Still. I’m not kidding about the sky, by the way. The St. Louis area must have extra haze or something, because it has a slightly greyer cast to its sky than home.
As I told everyone I saw this weekend, Milwaukee is very odd in that its metropolitan area is small and drops off abruptly into farmlands. You can drive from the south end of the area to the north end of the area in a little over 30 minutes on the freeway. In St. Louis, by contrast, just starting from downtown (which doesn’t include the eastern suburbs because they’re in Illinois and although they like to pretend they count, they don’t), you can drive for well over an hour one its freeways and still travel through well-developed suburbs.
However, in that sprawling farmland just beyond the reaches of Milwaukee’s metropolitan area, there are signs that the development juggernaut is coming. This photo, taken along US 60 just outside of Jackson proves it. I passed fields, tractors driving on the side of the road, tractors for sale, and a sign:
Click for full size
It isn’t the farmers moving into CONDOS in the middle of nowhere.
Based on my experience with the St. Louis area and how my former area in northwestern Jefferson County has grown, I expect the way of life of those people in Jackson and in Richfield and in Hubertus and around those parts will change drastically in the next 20 years. If Milwaukee has the population to support it.
It’s progress, I guess, but I’m still sad. Perhaps I should be like John D. MacDonald, Carl Hiaasen, et al, and write poetic crime fiction novels to lament it.
A Milwaukee Journal-Sentinel watchdog report finds that some school districts have been funding pension plans and whatnot with risky investment schemes:
Five Wisconsin public school districts have made an investment gamble that could force taxpayers to finance multimillion-dollar bailouts.

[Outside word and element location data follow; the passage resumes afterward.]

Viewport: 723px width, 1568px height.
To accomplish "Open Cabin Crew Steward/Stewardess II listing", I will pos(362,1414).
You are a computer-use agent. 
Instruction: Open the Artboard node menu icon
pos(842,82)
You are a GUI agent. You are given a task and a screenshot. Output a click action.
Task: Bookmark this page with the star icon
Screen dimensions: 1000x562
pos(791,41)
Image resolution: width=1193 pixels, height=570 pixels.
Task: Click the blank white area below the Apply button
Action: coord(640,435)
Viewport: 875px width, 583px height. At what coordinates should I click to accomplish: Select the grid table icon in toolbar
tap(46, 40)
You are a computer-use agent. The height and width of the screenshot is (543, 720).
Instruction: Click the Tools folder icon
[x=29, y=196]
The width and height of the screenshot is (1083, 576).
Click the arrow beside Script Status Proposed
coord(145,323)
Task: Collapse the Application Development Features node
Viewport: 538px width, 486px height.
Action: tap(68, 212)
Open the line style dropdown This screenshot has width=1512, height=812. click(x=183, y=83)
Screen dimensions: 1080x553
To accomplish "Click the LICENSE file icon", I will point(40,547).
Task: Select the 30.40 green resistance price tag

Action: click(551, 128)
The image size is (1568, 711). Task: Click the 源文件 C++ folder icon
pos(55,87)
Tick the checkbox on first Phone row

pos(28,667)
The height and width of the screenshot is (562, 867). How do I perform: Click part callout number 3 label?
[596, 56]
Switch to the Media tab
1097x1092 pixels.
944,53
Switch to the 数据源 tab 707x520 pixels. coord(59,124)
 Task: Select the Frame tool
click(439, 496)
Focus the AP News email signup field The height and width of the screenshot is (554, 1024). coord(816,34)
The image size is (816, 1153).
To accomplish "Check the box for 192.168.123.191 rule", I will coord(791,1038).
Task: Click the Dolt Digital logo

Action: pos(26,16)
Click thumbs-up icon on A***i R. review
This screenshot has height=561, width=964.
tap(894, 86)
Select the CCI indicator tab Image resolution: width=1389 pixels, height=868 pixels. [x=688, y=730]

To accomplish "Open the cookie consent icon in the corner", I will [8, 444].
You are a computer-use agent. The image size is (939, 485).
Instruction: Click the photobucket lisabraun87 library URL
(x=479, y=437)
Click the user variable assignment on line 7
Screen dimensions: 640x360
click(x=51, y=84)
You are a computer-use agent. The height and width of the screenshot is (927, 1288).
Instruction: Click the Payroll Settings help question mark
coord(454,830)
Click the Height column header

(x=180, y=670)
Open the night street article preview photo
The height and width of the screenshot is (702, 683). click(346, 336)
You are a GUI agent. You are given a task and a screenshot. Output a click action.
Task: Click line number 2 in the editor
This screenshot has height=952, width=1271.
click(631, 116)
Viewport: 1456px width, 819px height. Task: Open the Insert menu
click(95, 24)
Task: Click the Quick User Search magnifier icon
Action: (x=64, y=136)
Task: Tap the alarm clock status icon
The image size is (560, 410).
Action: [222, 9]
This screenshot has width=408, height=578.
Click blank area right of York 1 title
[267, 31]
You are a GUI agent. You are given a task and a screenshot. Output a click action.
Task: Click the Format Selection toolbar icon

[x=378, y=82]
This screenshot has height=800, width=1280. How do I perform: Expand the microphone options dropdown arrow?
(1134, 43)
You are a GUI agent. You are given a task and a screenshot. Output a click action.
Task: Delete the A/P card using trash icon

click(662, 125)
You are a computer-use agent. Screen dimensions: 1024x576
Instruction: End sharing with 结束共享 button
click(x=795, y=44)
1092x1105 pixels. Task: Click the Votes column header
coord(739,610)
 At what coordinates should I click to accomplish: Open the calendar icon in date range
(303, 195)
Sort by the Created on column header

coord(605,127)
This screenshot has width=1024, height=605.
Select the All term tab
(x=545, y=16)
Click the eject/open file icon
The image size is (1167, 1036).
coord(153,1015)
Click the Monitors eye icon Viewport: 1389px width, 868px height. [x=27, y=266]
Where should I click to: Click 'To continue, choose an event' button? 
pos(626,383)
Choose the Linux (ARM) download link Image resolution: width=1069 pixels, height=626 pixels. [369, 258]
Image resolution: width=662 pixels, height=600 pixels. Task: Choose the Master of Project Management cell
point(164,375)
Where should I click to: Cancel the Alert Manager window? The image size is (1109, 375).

The districts – Kenosha, Kimberly Area, Waukesha, West Allis-West Milwaukee and Whitefish Bay – have piled up debt in deals to help fund health insurance and other non-pension benefits for retirees. But as global financial markets have seized up, the districts have been told the value of their investments has fallen so much that they might need to come up with a combined $53 million to avoid default.
Ah, what the heck, it’s funny money anyway, right? The taxpayers always have more.
Seriously. What’s left for a Wisconsin boy? Governor Doyle and high tax rates? The Aaron “Mr. Glass” Rodgers era in Packers football?
You know, I once met Gary Gygax when GenCon was still in Milwaukee, as nature intended it. It was after TSR sued Game Designers Workshop into oblivion for including trademarked properties like elves and hit rolls into the Dangerous Journeys system. Gygax looked like an old biker and regaled me and a couple of friends with some stories about another system he was developing and some weird role-playing anecdote about carnivorous trees.
I never met Brett Favre, though, and I actually foolishly turned down a chance to see him play the last year. However, I think that the conversations would have been similar.